(Dataset records)
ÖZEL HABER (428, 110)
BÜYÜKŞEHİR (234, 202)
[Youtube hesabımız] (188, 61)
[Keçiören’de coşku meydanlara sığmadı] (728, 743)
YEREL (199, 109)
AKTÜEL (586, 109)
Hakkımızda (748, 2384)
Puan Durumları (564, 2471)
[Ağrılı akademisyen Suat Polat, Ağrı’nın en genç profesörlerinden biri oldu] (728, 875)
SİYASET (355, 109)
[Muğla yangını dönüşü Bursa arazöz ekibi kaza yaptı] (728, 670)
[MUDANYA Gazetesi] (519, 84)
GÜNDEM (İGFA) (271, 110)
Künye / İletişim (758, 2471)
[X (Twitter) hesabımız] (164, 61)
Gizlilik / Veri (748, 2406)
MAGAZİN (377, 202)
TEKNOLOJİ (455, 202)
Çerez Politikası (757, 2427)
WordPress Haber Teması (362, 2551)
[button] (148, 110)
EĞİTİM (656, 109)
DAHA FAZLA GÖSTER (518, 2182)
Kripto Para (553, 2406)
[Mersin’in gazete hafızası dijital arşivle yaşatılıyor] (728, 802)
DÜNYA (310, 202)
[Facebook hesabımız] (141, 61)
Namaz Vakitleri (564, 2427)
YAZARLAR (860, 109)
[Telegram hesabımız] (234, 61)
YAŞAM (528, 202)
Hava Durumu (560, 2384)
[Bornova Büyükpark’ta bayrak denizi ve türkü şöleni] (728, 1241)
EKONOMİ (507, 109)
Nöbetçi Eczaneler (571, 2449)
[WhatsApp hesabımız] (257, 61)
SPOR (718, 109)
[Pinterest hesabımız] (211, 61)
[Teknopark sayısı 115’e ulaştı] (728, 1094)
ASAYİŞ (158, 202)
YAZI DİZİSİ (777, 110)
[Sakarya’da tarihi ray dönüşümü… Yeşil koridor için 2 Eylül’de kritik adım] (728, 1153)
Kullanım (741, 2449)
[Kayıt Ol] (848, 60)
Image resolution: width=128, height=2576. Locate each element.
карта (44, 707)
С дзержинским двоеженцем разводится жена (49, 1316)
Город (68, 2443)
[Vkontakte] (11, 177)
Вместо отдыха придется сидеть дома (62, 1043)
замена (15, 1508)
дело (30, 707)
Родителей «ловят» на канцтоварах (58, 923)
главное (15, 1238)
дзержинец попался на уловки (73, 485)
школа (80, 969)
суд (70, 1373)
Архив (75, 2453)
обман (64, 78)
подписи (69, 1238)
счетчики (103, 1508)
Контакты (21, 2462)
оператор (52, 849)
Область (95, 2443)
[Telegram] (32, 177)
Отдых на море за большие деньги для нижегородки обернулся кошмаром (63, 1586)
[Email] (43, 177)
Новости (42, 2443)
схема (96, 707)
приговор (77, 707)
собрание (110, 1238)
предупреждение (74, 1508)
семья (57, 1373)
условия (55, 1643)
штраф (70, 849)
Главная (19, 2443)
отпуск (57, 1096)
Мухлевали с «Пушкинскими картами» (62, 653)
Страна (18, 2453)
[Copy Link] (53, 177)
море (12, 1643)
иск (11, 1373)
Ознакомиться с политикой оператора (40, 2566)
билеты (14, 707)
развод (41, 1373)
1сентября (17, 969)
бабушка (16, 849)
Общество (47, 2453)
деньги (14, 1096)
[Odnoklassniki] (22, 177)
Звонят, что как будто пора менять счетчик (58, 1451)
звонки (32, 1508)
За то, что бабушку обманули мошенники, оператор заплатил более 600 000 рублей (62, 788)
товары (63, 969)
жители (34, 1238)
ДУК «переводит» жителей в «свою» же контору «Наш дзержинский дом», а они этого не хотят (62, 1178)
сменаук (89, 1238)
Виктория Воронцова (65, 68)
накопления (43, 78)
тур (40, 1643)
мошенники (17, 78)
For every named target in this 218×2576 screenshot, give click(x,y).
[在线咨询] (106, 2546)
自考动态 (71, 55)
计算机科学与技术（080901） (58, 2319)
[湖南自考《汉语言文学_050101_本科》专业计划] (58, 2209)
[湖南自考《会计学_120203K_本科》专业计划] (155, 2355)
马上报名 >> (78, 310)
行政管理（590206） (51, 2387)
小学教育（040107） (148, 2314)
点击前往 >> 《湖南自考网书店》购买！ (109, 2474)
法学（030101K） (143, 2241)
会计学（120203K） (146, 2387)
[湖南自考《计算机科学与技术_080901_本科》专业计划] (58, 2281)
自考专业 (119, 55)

* TRY IT:
Please output the exact lines of the records above, beginning with the first and stopping after the line that holds "EKONOMİ (507, 109)", and nothing else.

* EXPECTED ANSWER:
ÖZEL HABER (428, 110)
BÜYÜKŞEHİR (234, 202)
[Youtube hesabımız] (188, 61)
[Keçiören’de coşku meydanlara sığmadı] (728, 743)
YEREL (199, 109)
AKTÜEL (586, 109)
Hakkımızda (748, 2384)
Puan Durumları (564, 2471)
[Ağrılı akademisyen Suat Polat, Ağrı’nın en genç profesörlerinden biri oldu] (728, 875)
SİYASET (355, 109)
[Muğla yangını dönüşü Bursa arazöz ekibi kaza yaptı] (728, 670)
[MUDANYA Gazetesi] (519, 84)
GÜNDEM (İGFA) (271, 110)
Künye / İletişim (758, 2471)
[X (Twitter) hesabımız] (164, 61)
Gizlilik / Veri (748, 2406)
MAGAZİN (377, 202)
TEKNOLOJİ (455, 202)
Çerez Politikası (757, 2427)
WordPress Haber Teması (362, 2551)
[button] (148, 110)
EĞİTİM (656, 109)
DAHA FAZLA GÖSTER (518, 2182)
Kripto Para (553, 2406)
[Mersin’in gazete hafızası dijital arşivle yaşatılıyor] (728, 802)
DÜNYA (310, 202)
[Facebook hesabımız] (141, 61)
Namaz Vakitleri (564, 2427)
YAZARLAR (860, 109)
[Telegram hesabımız] (234, 61)
YAŞAM (528, 202)
Hava Durumu (560, 2384)
[Bornova Büyükpark’ta bayrak denizi ve türkü şöleni] (728, 1241)
EKONOMİ (507, 109)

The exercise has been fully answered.